TO DO — Word for word, reproduce the records that follow.

[[ PROVIDED RECORDS, beginning ]]

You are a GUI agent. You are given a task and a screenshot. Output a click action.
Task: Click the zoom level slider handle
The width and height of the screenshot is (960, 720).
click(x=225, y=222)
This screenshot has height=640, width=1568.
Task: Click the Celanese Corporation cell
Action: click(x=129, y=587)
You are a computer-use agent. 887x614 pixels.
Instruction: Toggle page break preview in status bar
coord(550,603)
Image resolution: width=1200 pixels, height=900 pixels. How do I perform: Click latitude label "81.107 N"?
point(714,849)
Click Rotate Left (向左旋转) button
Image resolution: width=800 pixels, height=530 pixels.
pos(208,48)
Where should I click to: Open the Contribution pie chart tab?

[[ PROVIDED RECORDS, end ]]

TASK ANSWER —
You are a GUI agent. You are given a task and a screenshot. Output a click action.
Task: Click the zoom level slider handle
The width and height of the screenshot is (960, 720).
click(x=225, y=222)
This screenshot has height=640, width=1568.
Task: Click the Celanese Corporation cell
Action: click(x=129, y=587)
You are a computer-use agent. 887x614 pixels.
Instruction: Toggle page break preview in status bar
coord(550,603)
Image resolution: width=1200 pixels, height=900 pixels. How do I perform: Click latitude label "81.107 N"?
point(714,849)
Click Rotate Left (向左旋转) button
Image resolution: width=800 pixels, height=530 pixels.
pos(208,48)
Where should I click to: Open the Contribution pie chart tab?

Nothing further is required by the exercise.